In the generic test case $y'=\lambda y$, the solution is $y=Ce^{λt}$. Inserting this exact solution into the AB scheme $$ y_{n+1}=y_n+h\sum_{k=0}^{p}b_kf(t_{n-k},y_{n-k}) $$ in order to compute the truncation error, and cancelling common factors results in the formula $$ e^{λh}=1+λh\sum_{k=0}^{p}b_ke^{-kλh}+O(h^{p+1}). $$ So the aim is to approximate $\frac{e^{λh}-1}{λh}$ as a polynomial in $e^{-λh}$ around $h=0$. Selecting another variable $z=1-e^{-λh}$ with $h=0\iff z=0$, the polynomial in $e^{-λh}$ transforms into a polynomial $q(z)$ in $z$ with likewise unknown coefficients.

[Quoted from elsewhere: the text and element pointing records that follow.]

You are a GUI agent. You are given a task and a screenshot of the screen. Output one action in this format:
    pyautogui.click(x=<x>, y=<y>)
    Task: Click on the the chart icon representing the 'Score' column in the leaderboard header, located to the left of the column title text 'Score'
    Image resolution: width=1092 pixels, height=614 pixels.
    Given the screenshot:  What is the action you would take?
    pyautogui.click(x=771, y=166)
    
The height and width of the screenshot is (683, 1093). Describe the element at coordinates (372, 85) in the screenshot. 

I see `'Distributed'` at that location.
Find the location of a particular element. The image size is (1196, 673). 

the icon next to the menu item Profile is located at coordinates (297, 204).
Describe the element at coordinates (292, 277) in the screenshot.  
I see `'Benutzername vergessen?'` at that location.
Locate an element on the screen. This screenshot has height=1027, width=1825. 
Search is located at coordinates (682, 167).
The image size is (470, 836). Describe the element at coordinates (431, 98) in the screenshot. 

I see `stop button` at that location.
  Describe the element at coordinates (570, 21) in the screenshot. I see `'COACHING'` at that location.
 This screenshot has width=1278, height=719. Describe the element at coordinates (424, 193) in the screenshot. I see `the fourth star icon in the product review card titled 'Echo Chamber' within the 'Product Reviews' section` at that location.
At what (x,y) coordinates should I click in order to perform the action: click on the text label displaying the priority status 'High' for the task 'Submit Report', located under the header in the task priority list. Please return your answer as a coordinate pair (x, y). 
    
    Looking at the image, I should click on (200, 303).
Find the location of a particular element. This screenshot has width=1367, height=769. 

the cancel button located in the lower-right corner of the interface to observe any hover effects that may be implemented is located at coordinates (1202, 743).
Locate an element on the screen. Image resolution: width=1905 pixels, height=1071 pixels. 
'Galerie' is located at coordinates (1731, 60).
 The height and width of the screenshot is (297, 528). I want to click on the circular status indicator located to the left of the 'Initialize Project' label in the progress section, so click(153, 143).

These are determined by the equation in truncated power series $$ z=-\log(1-z)(1-z)q(z)+O(z^{p+1}). $$ Good computer algebra systems enable working with truncated power series, for instance in CAS Magma (online calculator) one can execute this via

PS<z>:=PowerSeriesRing(Rationals());
for p in [2..9] do
    // solve the power series equation
    q:=-z/((1-z)*Log(1-z+O(z^(p+3))));
    // extract the polynomial as polynomial
    q:=Truncate(q+O(z^p));
    // shift so that the coefficients are the b_k
    c:=Coefficients(Evaluate(q, 1-z));
    // for cosmetic reasons use a common denominator in the fractions
    den := LCM([Denominator(cc): cc in c]);
    Sprintf("%o: %o/%o", p, [ den*cc: cc in c],den);
end for;

giving the table of right sides

2: [ 3, -1 ]/2
3: [ 23, -16, 5 ]/12
4: [ 55, -59, 37, -9 ]/24
5: [ 1901, -2774, 2616, -1274, 251 ]/720
6: [ 4277, -7923, 9982, -7298, 2877, -475 ]/1440
7: [ 198721, -447288, 705549, -688256, 407139, -134472, 19087 ]/60480
8: [ 434241, -1152169, 2183877, -2664477, 2102243, -1041723, 295767, -36799 ]/120960
9: [ 14097247, -43125206, 95476786, -139855262, 137968480, -91172642, 38833486, -9664106, 1070017 ]/3628800

For Adams-Moulton $$ y_{n+1}=y_n+h\sum_{k=0}^{p}b_kf(t_{n+1-k},y_{n+1-k}) $$ you get that the highest indices on both sides are the same, so the test case results, after cancelling one power more, in the equation $$ 1=e^{-λh}+λh\sum_{k=0}^{p}b_ke^{-kλh}+O(h^{p+1}). $$ That is, the task is now to approximate $\frac{1-e^{-λh}}{λh}$ with a polynomial in $e^{-λh}$ with remainder $O(h^p)$, that is, similarly to the above from

PS<z>:=PowerSeriesRing(Rationals());
for p in [2..9] do
    q:=-z/(Log(1-z+O(z^(p+3))));
    q:=Truncate(q+O(z^p));
    c:=Coefficients(Evaluate(q, 1-z));
    den := LCM([Denominator(cc): cc in c]);
    Sprintf("%o: %o/%o", p, [ den*cc: cc in c],den);
end for;

the table

2: [ 1, 1 ]/2
3: [ 5, 8, -1 ]/12
4: [ 9, 19, -5, 1 ]/24
5: [ 251, 646, -264, 106, -19 ]/720
6: [ 475, 1427, -798, 482, -173, 27 ]/1440
7: [ 19087, 65112, -46461, 37504, -20211, 6312, -863 ]/60480
8: [ 36799, 139849, -121797, 123133, -88547, 41499, -11351, 1375 ]/120960
9: [ 1070017, 4467094, -4604594, 5595358, -5033120, 3146338, -1291214, 312874, -33953 ]/3628800

Extracting specifically for order $p=7$, the coefficients are thus

AB: [ 198721, -447288, 705549, -688256, 407139, -134472, 19087 ]/60480
AM: [ 19087, 65112, -46461, 37504, -20211, 6312, -863 ]/60480

which show differences in several places to your result.